**Challenge**
Extend the court judgment below, beginning immediately after its final sentence.

**Document segment**
Burgess v Neilsen Television Audience Measurement Pty Ltd

Case

[2013] FCA 271


FEDERAL COURT OF AUSTRALIA

Burgess v Neilsen Television Audience Measurement Pty Ltd [2013] FCA 271

Citation: Burgess v Neilsen Television Audience Measurement Pty Ltd [2013] FCA 271
Parties: CHRISTOPHER IAN BURGESS v NEILSEN TELEVISION AUDIENCE MEASUREMENT PTY LTD ACN 089 686 500
File number(s): NSD 1247 of 2011
Judge: JAGOT J
Date of judgment: 22 March 2013
Catchwords: PRACTICE AND PROCEDURE – leave to file expert report – weighing of discretionary factors - prejudice
Date of hearing: 22 March 2013
Place: Sydney
Division: GENERAL DIVISION
Category: Catchwords
Number of paragraphs: 23
Solicitor for the Applicant: Capital Lawyers
Solicitor for the Respondent: Banki Haddock Fiora
Counsel for the Applicant: A G Martin
Counsel for the Respondent: M Hall

IN THE FEDERAL COURT OF AUSTRALIA

NEW SOUTH WALES DISTRICT REGISTRY

GENERAL DIVISION

NSD 1247 of 2011

BETWEEN:

CHRISTOPHER IAN BURGESS
Applicant

AND:

NEILSEN TELEVISION AUDIENCE MEASUREMENT PTY LTD ACN 089 686 500
Respondent

JUDGE:

JAGOT J

DATE OF ORDER:

22 MARCH 2013

WHERE MADE:

SYDNEY

THE COURT ORDERS THAT:

1.The applicant be granted leave to file and serve the expert report of Mr Jeremy Tuston, dated February 2013.

2.The applicant be granted leave to file and serve the third amended statement of claim as annexed to the interlocutory application dated 14 March 2013.

3.The applicant pay the respondent’s costs thrown away by reason of the grant of leave to the application to file and serve the third amended statement of claim as agree or taxed.

4.The applicant pay the respondent’s costs of the interlocutory application filed on 14 March 2013 payable forthwith as agreed or taxed and such costs may be taxed forthwith if not agreed.

5.The applicant pay the respondent’s costs as additionally incurred by reason of the delay in the filing and service of the report of my Jeremy Tusten.

6.The directions hearing on 28 March 2013 be vacated.

7.The matter be listed for directions at 9:30am on 2 April 2013.

Note:    Entry of orders is dealt with in Rule 39.32 of the Federal Court Rules 2011.


IN THE FEDERAL COURT OF AUSTRALIA

NEW SOUTH WALES DISTRICT REGISTRY

GENERAL DIVISION

NSD 1247 of 2011

BETWEEN:

CHRISTOPHER IAN BURGESS
Applicant

AND:

NEILSEN TELEVISION AUDIENCE MEASUREMENT PTY LTD ACN 089 686 500
Respondent

JUDGE:

JAGOT J

DATE:

22 MARCH 2013

PLACE:

SYDNEY

REASONS FOR JUDGMENT

Introduction

  1. This is an interlocutory application filed on 14 March 2013 to the effect that the applicant be granted leave to file and serve the expert report of Mr Jeremy Tuston, dated February 2013. In addition, another order is sought that the applicant be granted leave to file and serve the third amended statement of claim, as annexed to the interlocutory application.  It appears that the resolution of any issue about the third amended statement of claim depends upon the question whether leave is granted to the applicant to file and serve the expert report of Mr Tuston and, accordingly, I invited the parties to address me first on that issue.

  2. Mr Tuston’s report was provided to the respondent on 1 February 2013.  The report provides what is said to be an expert opinion by Mr Tuston in relation to the issues of the relevant market, the basis and extent of the respondent’s power in that market, and the competition in that market, including between the applicant and the respondent. Its purpose is to support allegations which have been part of the applicant’s case from the outset in relation to alleged misuse of market power.

**Provided information**
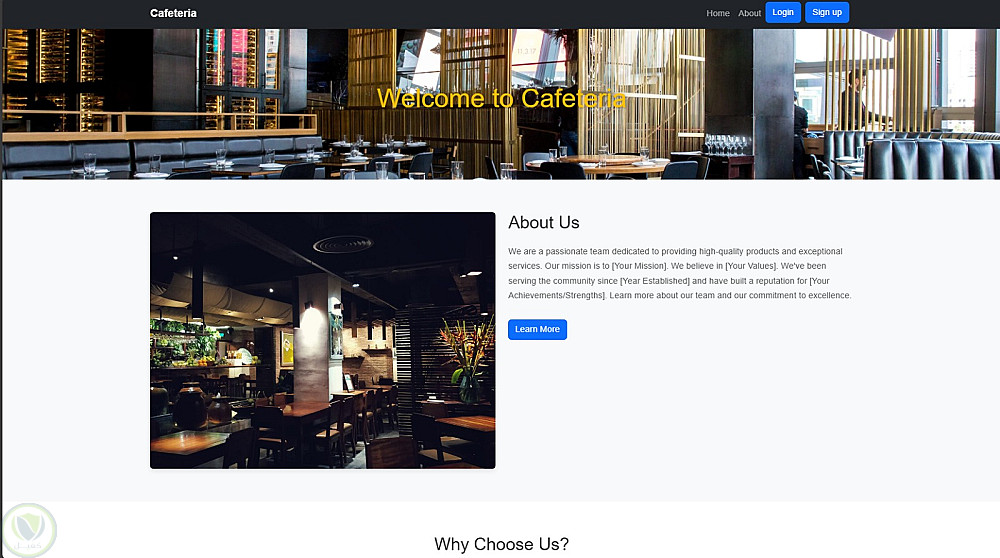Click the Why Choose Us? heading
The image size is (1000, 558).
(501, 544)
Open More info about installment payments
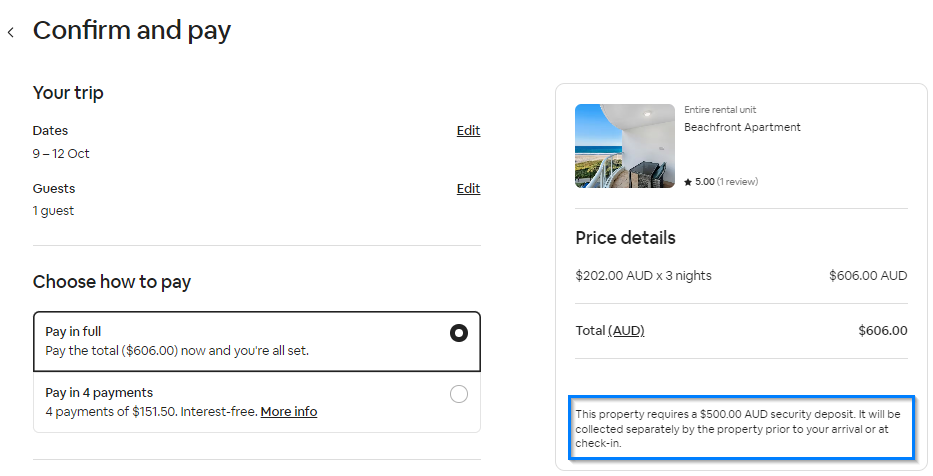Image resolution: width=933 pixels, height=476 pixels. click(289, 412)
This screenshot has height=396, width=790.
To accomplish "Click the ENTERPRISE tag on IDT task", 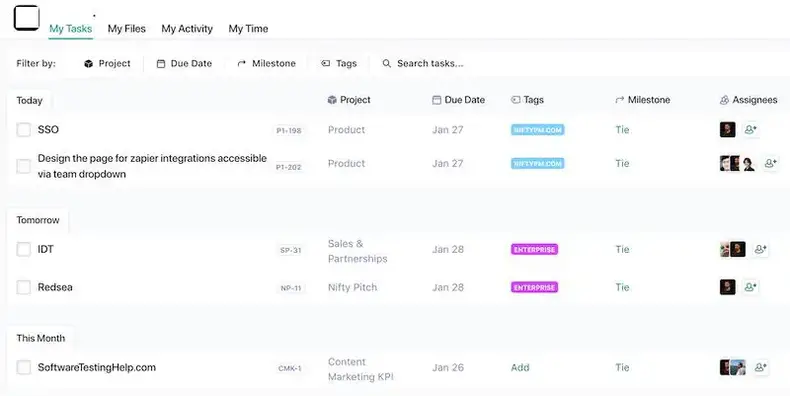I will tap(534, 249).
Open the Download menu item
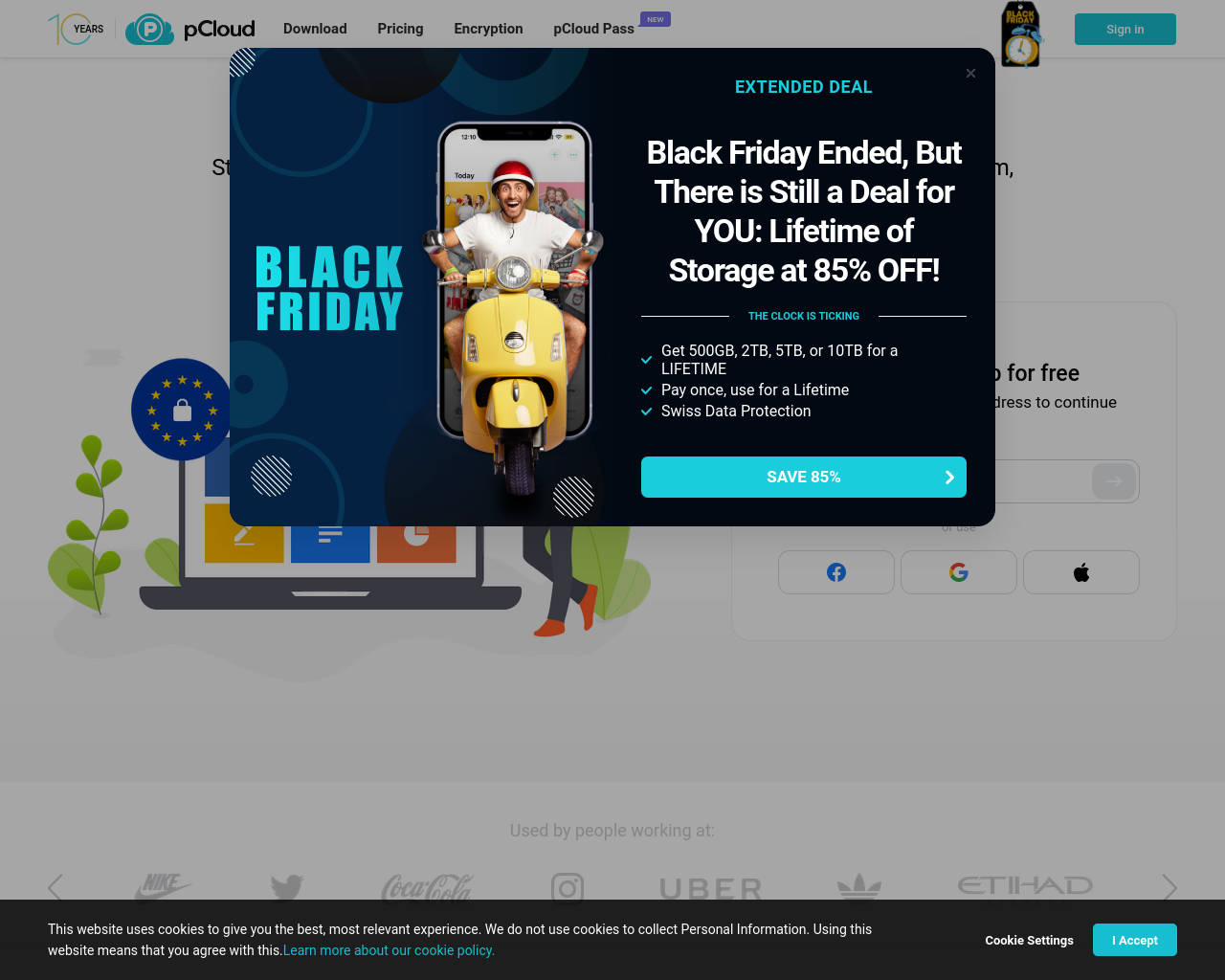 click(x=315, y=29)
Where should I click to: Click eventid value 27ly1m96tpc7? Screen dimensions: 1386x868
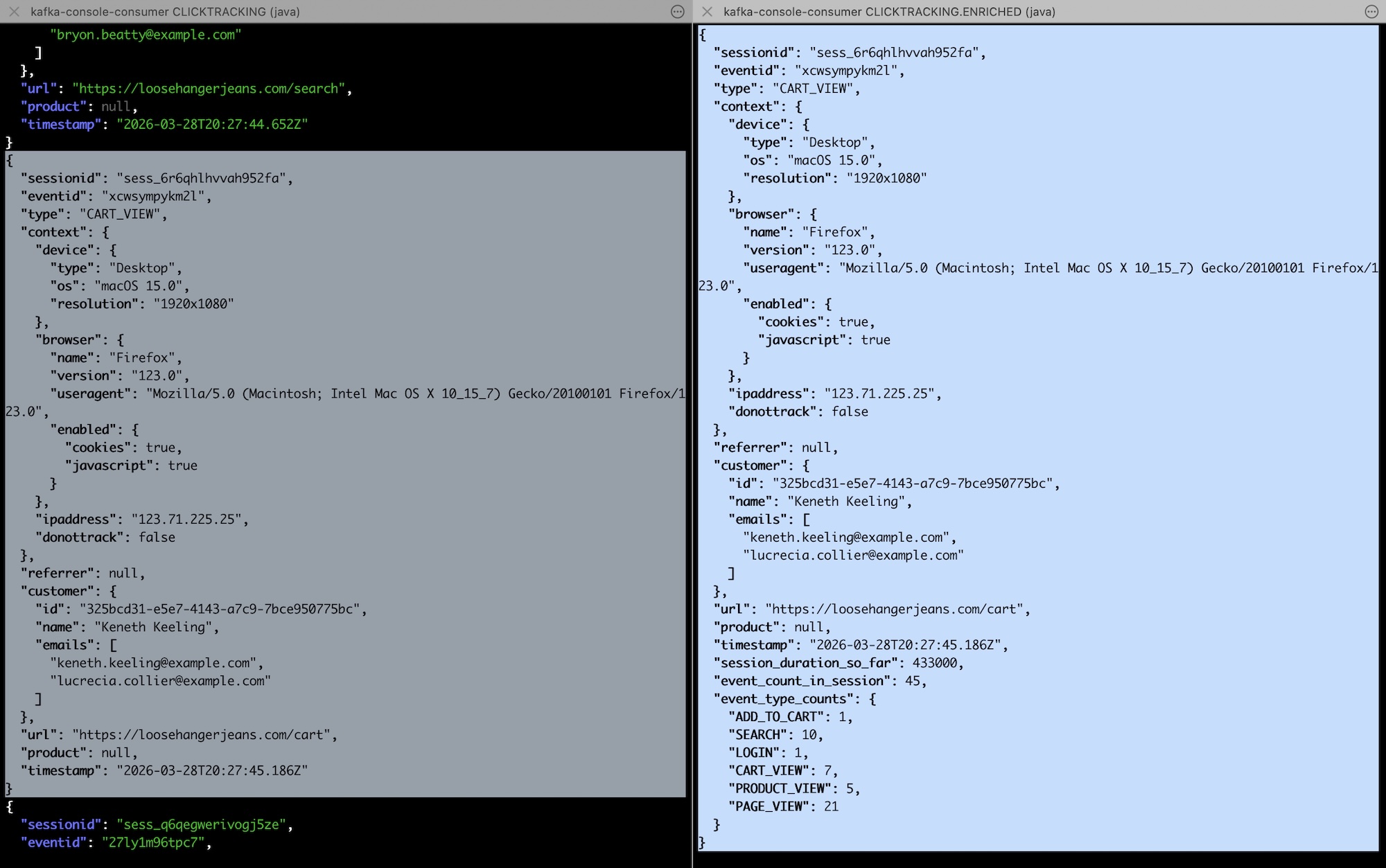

==

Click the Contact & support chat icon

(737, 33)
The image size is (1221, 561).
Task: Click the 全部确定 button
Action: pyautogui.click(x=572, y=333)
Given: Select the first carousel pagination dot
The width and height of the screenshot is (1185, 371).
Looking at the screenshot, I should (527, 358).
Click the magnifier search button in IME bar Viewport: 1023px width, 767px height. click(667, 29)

==

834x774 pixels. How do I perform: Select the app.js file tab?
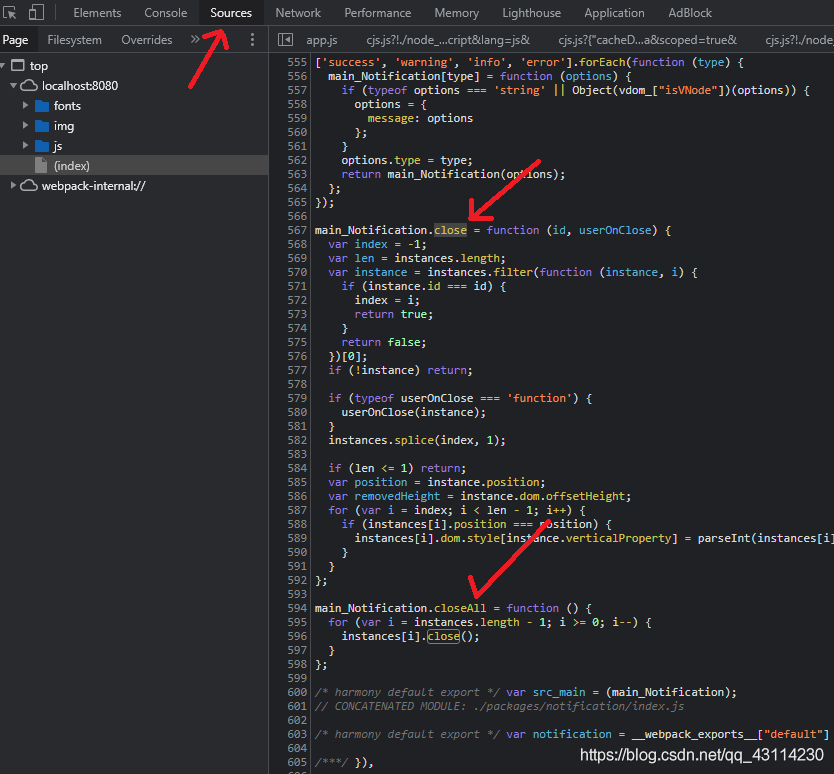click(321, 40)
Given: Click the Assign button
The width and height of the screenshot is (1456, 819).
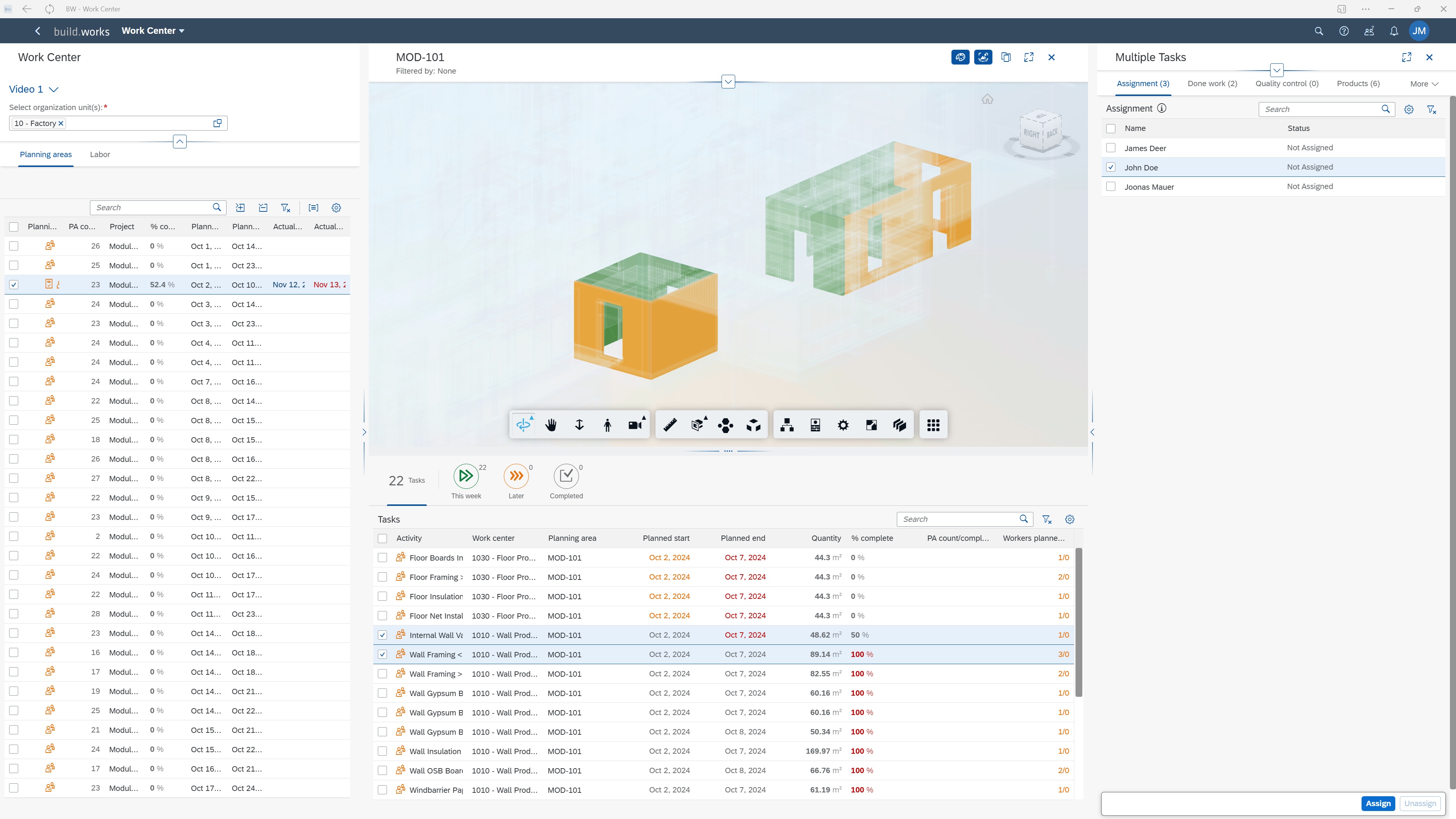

**Expected answer**
    Consideration of the procedural history

  3. The resolution of this interlocutory application is not an easy discretionary exercise.  The reason for this is that these proceedings were commenced in 2011. I first made directions for the applicant to file and serve expert evidence on 14 February 2012 and this required any such expert evidence to be filed and served by 28 March 2012. However, no expert evidence was served by the applicant.

  4. As the respondent submitted, I repeatedly extended the time for the filing of both lay and expert affidavits by the applicant until August 2012.  On 14 August 2012, I granted leave to the applicant to rely upon certain affidavits.  I otherwise made orders that any expert report be filed and served by 31 August 2012.  What occurred is that by the time the applicant purportedly completed his evidence, no expert report had been filed and served capable of supporting the alleged misuse of market power claims.  As a result, on 18 September 2012, the solicitors for the respondent wrote to the solicitors for the applicant, noting that fact and stating that, accordingly, this cause of action had to fail. The respondent’s solicitors invited the applicant to file an amended statement of claim that excised the paragraphs alleging misuse of market power from the statement of claim.

  5. On 1 October 2012, the solicitor for the applicant notified the solicitor for the respondent that he had been instructed to obtain an expert economic report dealing with the alleged misuse of market power.  However, the solicitor for the applicant expressed the view that it was appropriate that neither party obtain such expert evidence until all lay evidence which would provide the basis for the expert’s consideration of the issues was filed and served.  On 2 October 2012, the solicitor for the respondent replied and, relevantly, said that the proposal for the filing and service of the respondent’s lay evidence before the applicant obtained an expert economic report relating to the alleged misuse of market power would be opposed.

  6. The matter came before me first on 5 October 2012, at which time orders were made listing the matter for a further hearing on 17, which later changed to 18 October 2012, to deal with a number of issues, including the applicant’s application for leave to rely upon three further affidavits and a different expert report and the question of what timetable should be imposed for the expert economic report that the applicant had foreshadowed.  On 18 October 2012 I did not make any order as sought by the applicant.  Instead, it was left to the applicant to file and serve any interlocutory application seeking leave to rely upon any further expert report.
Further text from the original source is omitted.